(Reuters) - The last surviving members of the U.S. Congress to have served in the Korean War have sent a letter to North Korean leader Kim Jong-un asking him to release imprisoned American missionary Kenneth Bae.
North Korea in December released 85-year-old Korean War veteran Merrill E. Newman, a former U.S. special forces soldier who had been held since October after visiting the country as a tourist, and the members of Congress applauded that in the letter seeking Bae’s freedom.
“You have done the right thing by releasing a fellow Korean War veteran, Merrill E. Newman, to return home, you would be making further progress on the humanitarian front by freeing Kenneth Bae to reunite with his family,” stated a copy of the letter obtained by Reuters on Wednesday.
The letter, signed by Democrat Charles Rangel from New York, Democrat John Conyers Jr. from Michigan, Republican Sam Johnson from Texas and Republican Howard Coble from North Carolina, is not seen as having nearly as much influence on the North Korean leaders as a possible visit from a U.S. envoy.
Bae, 45, has been held for more than a year by North Korea, which convicted him of trying to overthrow the state and sentenced him to 15 years of hard labor. Rangel and a congressman from Washington state, where Bae lived, invited his family to attend President Barack Obama’s state of the union speech last month.
Bae’s sister, Terri Chung, said in an interview she was grateful to the four congressmen for calling attention to her brother’s situation. “When there’s more awareness of Kenneth’s plight, I think that’s always a good thing,” she said.
Chung said Bae’s Seattle-area family has not spoken to him since a December 29 phone call, one of three that North Korea has allowed Bae to have with his family since his detention in November 2012. Bae’s mother was permitted to visit him in Pyongyang in October.
Academic experts on North Korea said the letter was not likely to sway authorities there to free Bae.
“I don’t think they really care what four members of Congress think ... whether they’re Korean War veterans or not,” said Daniel Sneider, associate director for research at the Asia-Pacific Research Center at Stanford University.
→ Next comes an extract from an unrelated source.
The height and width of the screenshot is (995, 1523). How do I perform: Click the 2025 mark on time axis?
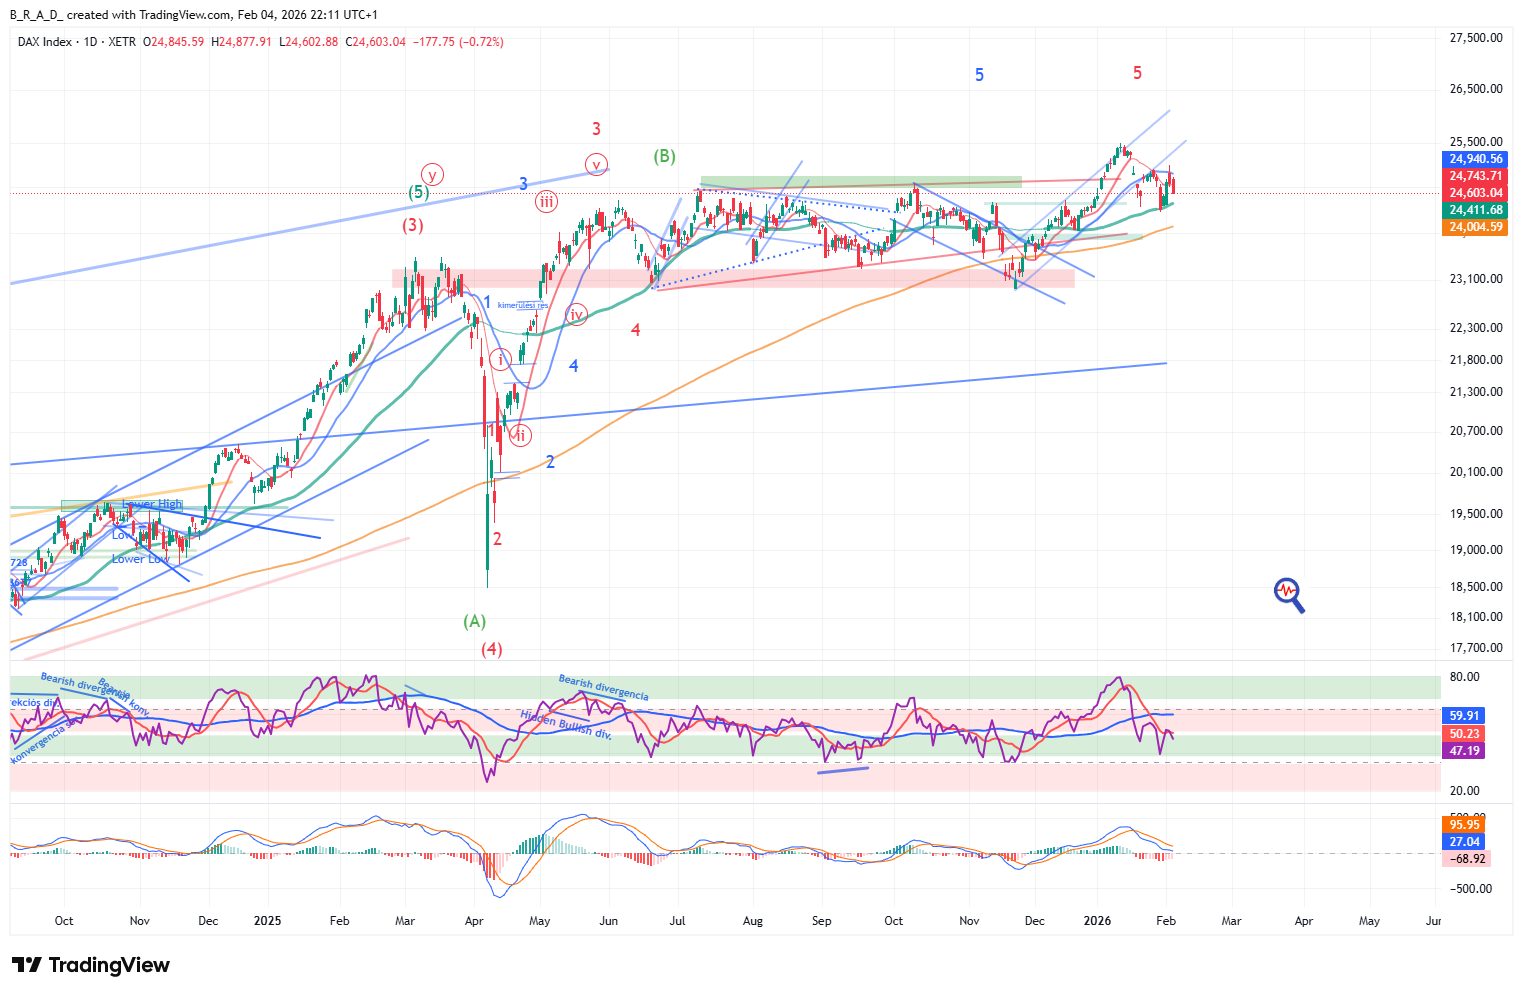coord(268,921)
“They want someone coming to pay homage to them, and maybe they have something they want to communicate and they want to communicate it at that level,” Sneider said.
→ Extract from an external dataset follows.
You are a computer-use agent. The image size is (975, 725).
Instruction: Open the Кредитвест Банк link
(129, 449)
A U.S. official, speaking on condition of anonymity, said last month that an offer had been made to send U.S. North Korean rights envoy Robert King to Pyongyang to secure Bae’s release. King has not been sent to North Korea on that mission, and how North Korea responded to the offer is not clear.
Rangel, who was wounded in the Korean War and was awarded the Purple Heart and Bronze Star for his service, had mentioned Bae’s case in a letter last year to North Korea that pleaded for the release of Newman, who was still detained at the time.
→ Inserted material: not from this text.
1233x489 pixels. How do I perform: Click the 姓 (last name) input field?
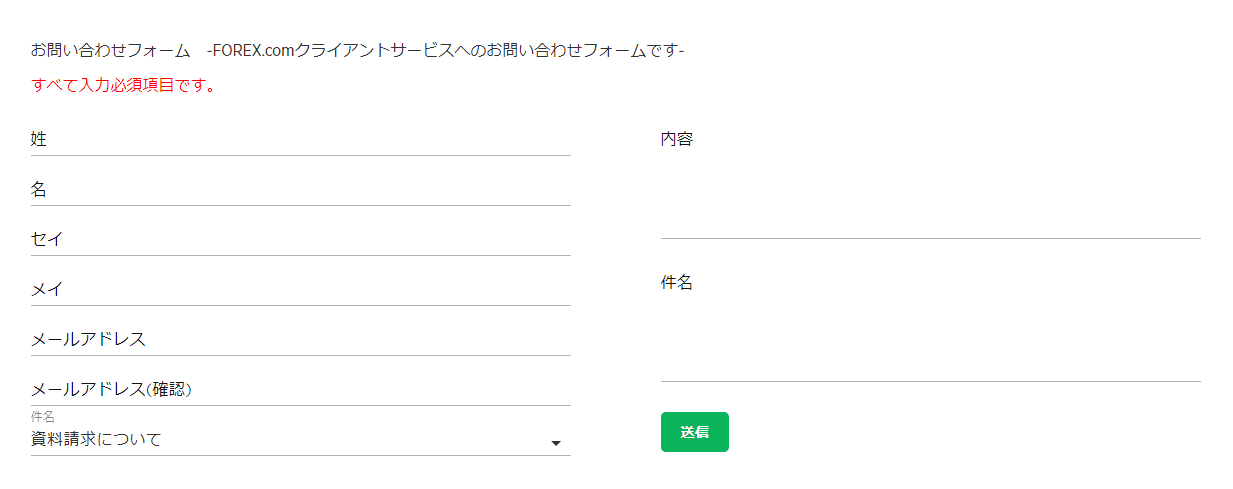[x=300, y=140]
The letter from the four congressmen was dated Tuesday and came as North and South Korea agreed to allow some families separated by the 1950-53 Korean War to hold brief reunions.
The meetings between families from the two countries are planned for February 20 to February 25 in Mount Kumgang, just north of the border, South Korea’s Unification Ministry said.
In their letter, the congressmen urged Kim Jong-un to extend the reunion effort to the roughly 100,000 Korean-Americans with family in North Korea.